12

I have a table of let's say 250 URLs :

create table url (
  id serial,
  url varchar(64)
)

These URLs correspond each to a website. Each of the websites have a different popularity. Let's say that the id=125 (the one centered on the gaussian) is the most popular, the ones at id=1 or id=250 are the least popular.

I want to populate a "log" table like the following one with a value of url among the ones provided in the "url" table, but taking into account that different URLS might appear more frequently (for exemple url whose id is 125 will be the most popular).

create table log (
  id serial,
  url_id integer
)

I want to avoid using random() since it is uniform and not very "real".

How can this be achieved with Postgresql ?

vyegorov
  • 21,787
  • 7
  • 59
  • 73
SCO
  • 1,832
  • 1
  • 24
  • 45
  • 2
    Why do you assume that popularity or ranking has a Gaussion distribution? – wildplasser Feb 24 '12 at 13:59
  • 2
    You can calculate any distribution using the PDF of that distribution using RAND (which produces values between 0 and 1, right?). For gaussian distro, that would be 1/2(1 + erf(x-mu)/sqrt(2sigma^2)) - see http://en.wikipedia.org/wiki/Normal_distribution – Roman Luštrik Feb 24 '12 at 14:05
  • @wildplasser : because that law seems pretty good for what I try to model. I admit it could have been any other ! – SCO Feb 24 '12 at 15:18

6 Answers6

16

The sum of 12 uniform distributions on the range [0, 1) is a good approximation to a Gaussian distribution bounded in the range [0, 12). This can then easily be re-scaled by multiplying by a constant and then adding/subtracting a constant.

select
    random() + 
    random() + 
    random() +
    random() + 
    random() + 
    random() +
    random() + 
    random() + 
    random() +
    random() + 
    random() + 
    random();

http://books.google.com/books?id=EKA-yeX2GVgC&pg=PA185&lpg=PA185&dq=%22sum+of+12+uniform+random+variables%22&source=bl&ots=YfwwE0fBB3&sig=HX9J9Oe6x316kVL8uamDU_GOsn4&hl=en&sa=X&ei=bJLZUur1GozaqwGHm4DQDQ&ved=0CEUQ6AEwAw#v=onepage&q=%22sum%20of%2012%20uniform%20random%20variables%22&f=false

user2179977
  • 656
  • 6
  • 14
  • 2
    I accepted this because I found it the easiest and most elegant way , whatever language is used. Thanks to all other contributors. – SCO Aug 21 '14 at 12:47
9

I was searching for a way to generate numbers according to a gaussian distribution and first found this post. This is why I share what I've found just after:

There is, since at least PostgreSQL 8.4, an additional module called tablefunc (http://www.postgresql.org/docs/current/static/tablefunc.html).

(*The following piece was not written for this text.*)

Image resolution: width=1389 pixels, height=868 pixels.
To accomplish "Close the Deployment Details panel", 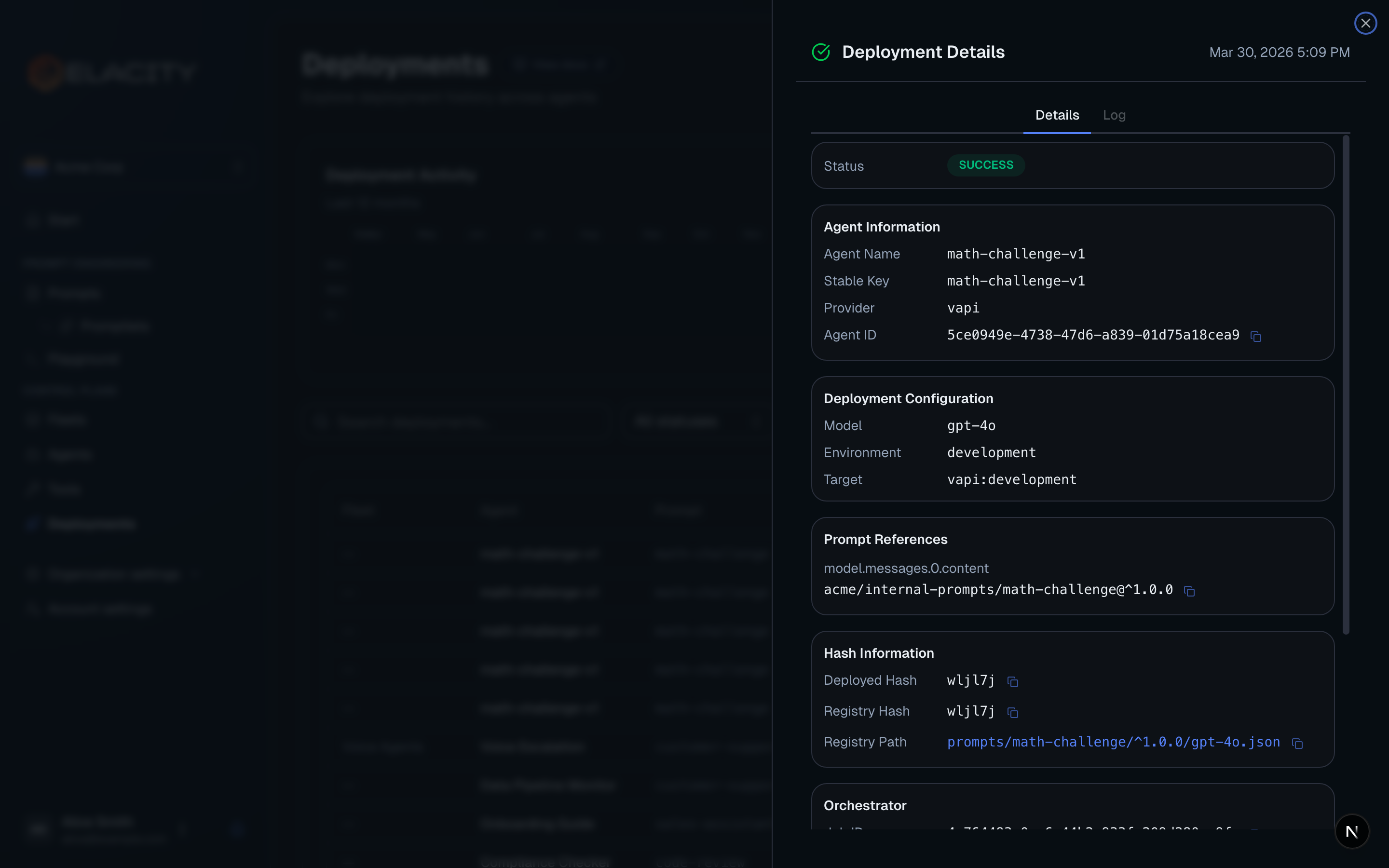I will [1365, 24].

It proposes a function normal_rand(n, mean, stddev) generating n pseudo-random numbers using a gaussian distribution (so this function returns a set of values, typically used in the FROM clause). However, if you set n to be 1, it can be used as a function returning a value and not a set of values.

Considering a table nb10 containing 10 records, the two following queries return a set of 10 pseudo-random numbers following a standard gaussian distribution (mean = 0, stddev = 1)

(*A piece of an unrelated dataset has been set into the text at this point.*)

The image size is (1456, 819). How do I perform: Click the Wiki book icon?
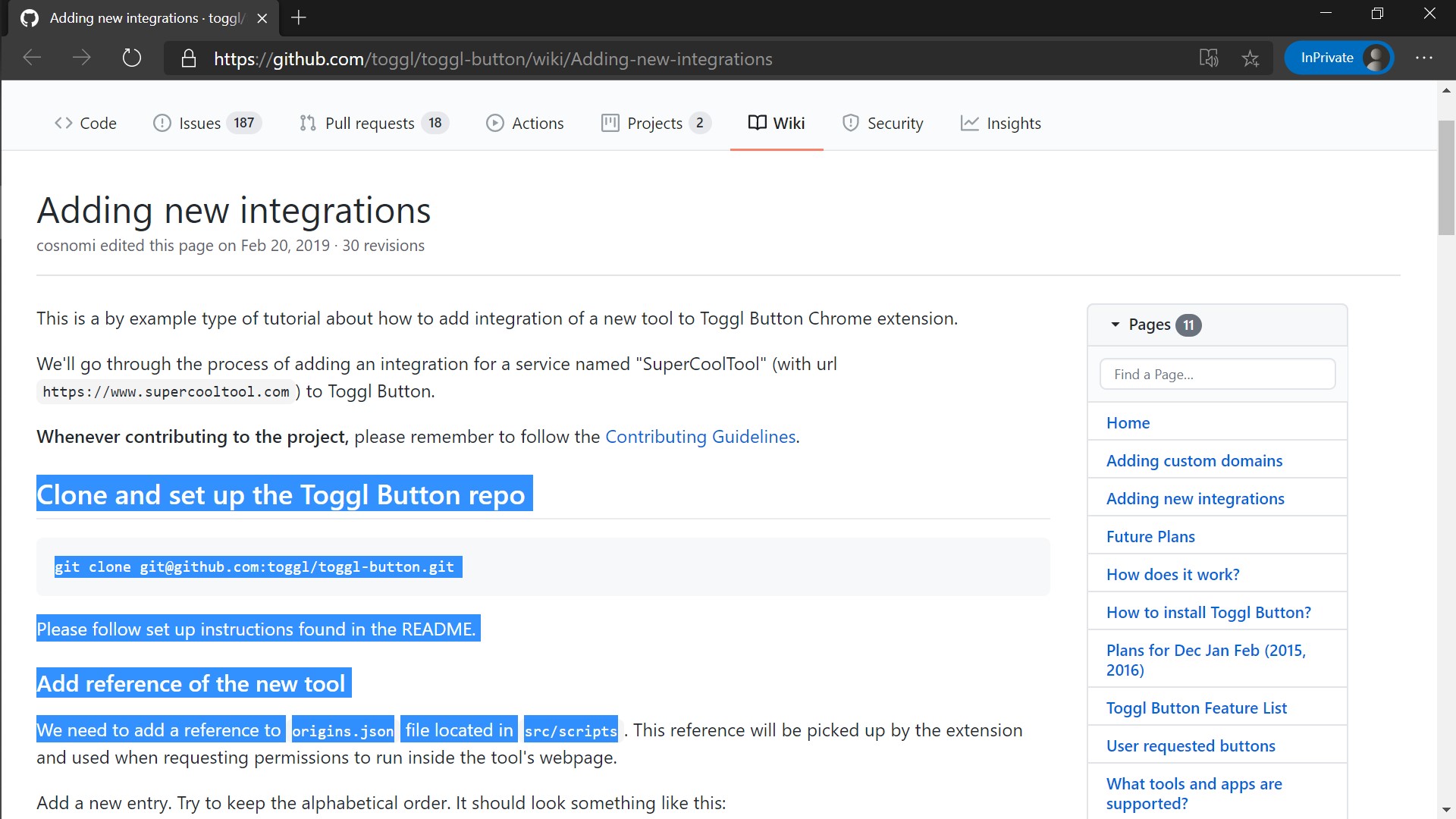757,123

SELECT normal_rand(1, 0, 1) FROM nb10;

and

SELECT * from normal_rand(10, 0, 1);

I hope this could help anyone in the future ... :-)

To answer your question specifically, you could use something like:

SELECT floor(random_rand(1, 0, 1) * 250 + 125);

Unfortunately, it is possible to obtain an answer not in the range [0, 249] using this query. You could for example:

  • use a recursive query, which I find a bit overkill, for discarding values not in the range [0, 249], or
  • do your select into a loop into your host language, accepting the value only if its in the range [0, 249], or
  • use the modulo operator to remain in the [0, 250[ range, I think this is the best solution, although it alternates slightly the gaussian curve. Here is the final query I suggest you use (the modulo/+/modulo tricks is because -x modulo y with x a positive number gives a negative number in PostgreSQL, which is not a bad thing :p):

    SELECT ((floor(normal_rand(1,0,1)*250 + 125)::int % 250) + 250) % 250 as v;
    
Fabian Pijcke
  • 2,920
  • 25
  • 29
2

The simple fact is you want to create your own function which wraps rand() in something that provides a gaussian distribution either implicitly or explicitly.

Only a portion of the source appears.